In connection with this subject, as with most others, it is easy to ask questions which, I think we may say, no one can answer with any confidence. It may, for instance, be asked how this vast fire-mist came into existence. If it arose from heat, how did that heat happen to be present? Why was all the material in the state of vapour? What, in short, was the origin of that great primæval nebula? Here we must admit that we have proposed questions to which it is impossible for us to do more than suggest answers. As to what brought the mist into existence, as to whence the materials came, and as to whence the energy was derived which has been gradually expended ever since, we do not know anything, and, so far as I can see, we have no means of knowing. Conjectures on the subject are not wanting, of course, and in a later chapter we shall discuss what may be said on this matter.

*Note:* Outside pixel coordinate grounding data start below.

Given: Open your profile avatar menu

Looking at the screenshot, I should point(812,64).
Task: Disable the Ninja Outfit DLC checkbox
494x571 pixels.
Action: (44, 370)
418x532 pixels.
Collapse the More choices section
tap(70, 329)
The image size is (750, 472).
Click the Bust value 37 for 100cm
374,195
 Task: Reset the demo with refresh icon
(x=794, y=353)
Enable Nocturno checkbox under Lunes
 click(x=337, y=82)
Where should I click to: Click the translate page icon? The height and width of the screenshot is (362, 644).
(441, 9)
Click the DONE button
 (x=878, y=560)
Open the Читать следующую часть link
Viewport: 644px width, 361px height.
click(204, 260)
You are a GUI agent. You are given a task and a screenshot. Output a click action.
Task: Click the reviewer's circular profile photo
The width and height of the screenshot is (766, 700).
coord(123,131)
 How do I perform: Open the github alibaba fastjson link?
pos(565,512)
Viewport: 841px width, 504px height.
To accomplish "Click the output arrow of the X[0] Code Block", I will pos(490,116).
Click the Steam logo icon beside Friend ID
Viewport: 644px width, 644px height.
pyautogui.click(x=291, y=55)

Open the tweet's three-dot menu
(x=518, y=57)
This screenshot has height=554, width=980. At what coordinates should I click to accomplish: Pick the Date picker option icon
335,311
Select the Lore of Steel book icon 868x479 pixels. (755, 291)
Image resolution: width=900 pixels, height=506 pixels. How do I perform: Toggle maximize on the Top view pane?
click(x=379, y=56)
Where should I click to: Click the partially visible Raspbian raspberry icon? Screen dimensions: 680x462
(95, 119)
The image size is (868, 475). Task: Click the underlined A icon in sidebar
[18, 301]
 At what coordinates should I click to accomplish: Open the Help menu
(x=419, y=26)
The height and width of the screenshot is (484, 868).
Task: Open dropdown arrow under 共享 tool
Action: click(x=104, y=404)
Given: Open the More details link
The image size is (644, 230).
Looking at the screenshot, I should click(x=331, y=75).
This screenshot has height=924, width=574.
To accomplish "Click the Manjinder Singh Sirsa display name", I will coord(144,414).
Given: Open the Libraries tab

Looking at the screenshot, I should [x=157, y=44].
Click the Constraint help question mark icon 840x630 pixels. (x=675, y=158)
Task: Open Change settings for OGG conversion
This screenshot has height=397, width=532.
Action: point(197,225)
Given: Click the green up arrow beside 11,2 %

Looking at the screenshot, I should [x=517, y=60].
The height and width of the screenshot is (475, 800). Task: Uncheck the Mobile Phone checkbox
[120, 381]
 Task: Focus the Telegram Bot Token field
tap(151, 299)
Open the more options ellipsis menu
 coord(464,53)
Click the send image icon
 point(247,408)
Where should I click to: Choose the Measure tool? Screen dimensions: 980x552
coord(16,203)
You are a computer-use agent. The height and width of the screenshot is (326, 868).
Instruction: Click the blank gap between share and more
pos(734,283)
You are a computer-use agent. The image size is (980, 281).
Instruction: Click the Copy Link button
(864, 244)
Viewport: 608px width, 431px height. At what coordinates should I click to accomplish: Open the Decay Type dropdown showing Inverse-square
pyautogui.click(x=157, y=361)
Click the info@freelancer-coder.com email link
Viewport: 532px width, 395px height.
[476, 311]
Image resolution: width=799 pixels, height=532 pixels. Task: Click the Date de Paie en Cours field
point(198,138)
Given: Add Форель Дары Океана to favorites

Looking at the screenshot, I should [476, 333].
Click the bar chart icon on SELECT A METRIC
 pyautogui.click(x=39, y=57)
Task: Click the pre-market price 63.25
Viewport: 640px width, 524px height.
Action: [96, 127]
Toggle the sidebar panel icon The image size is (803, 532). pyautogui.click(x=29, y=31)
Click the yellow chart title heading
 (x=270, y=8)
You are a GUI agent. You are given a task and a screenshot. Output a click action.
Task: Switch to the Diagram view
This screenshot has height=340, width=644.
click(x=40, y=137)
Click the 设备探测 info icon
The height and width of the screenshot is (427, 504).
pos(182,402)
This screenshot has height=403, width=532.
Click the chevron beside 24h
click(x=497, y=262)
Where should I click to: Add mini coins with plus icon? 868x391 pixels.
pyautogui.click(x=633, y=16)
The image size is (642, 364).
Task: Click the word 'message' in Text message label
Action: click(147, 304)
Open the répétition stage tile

I have shown you to some extent our reasons for believing that our solar system did originate in a fire-mist And even if we are not able to explain how the mist itself arose, yet we do not admit that our argument as to the origin of our system is thereby invalidated. That such a fire-mist as the solar system required did once exist, must surely be regarded as not at all improbable so long as we can point to the analogous nebulæ or fire-mists which exist at the present moment, and which we see with our telescopes. Many of these are millions of times as great as the comparatively small fire-mist that would have evolved into our solar system.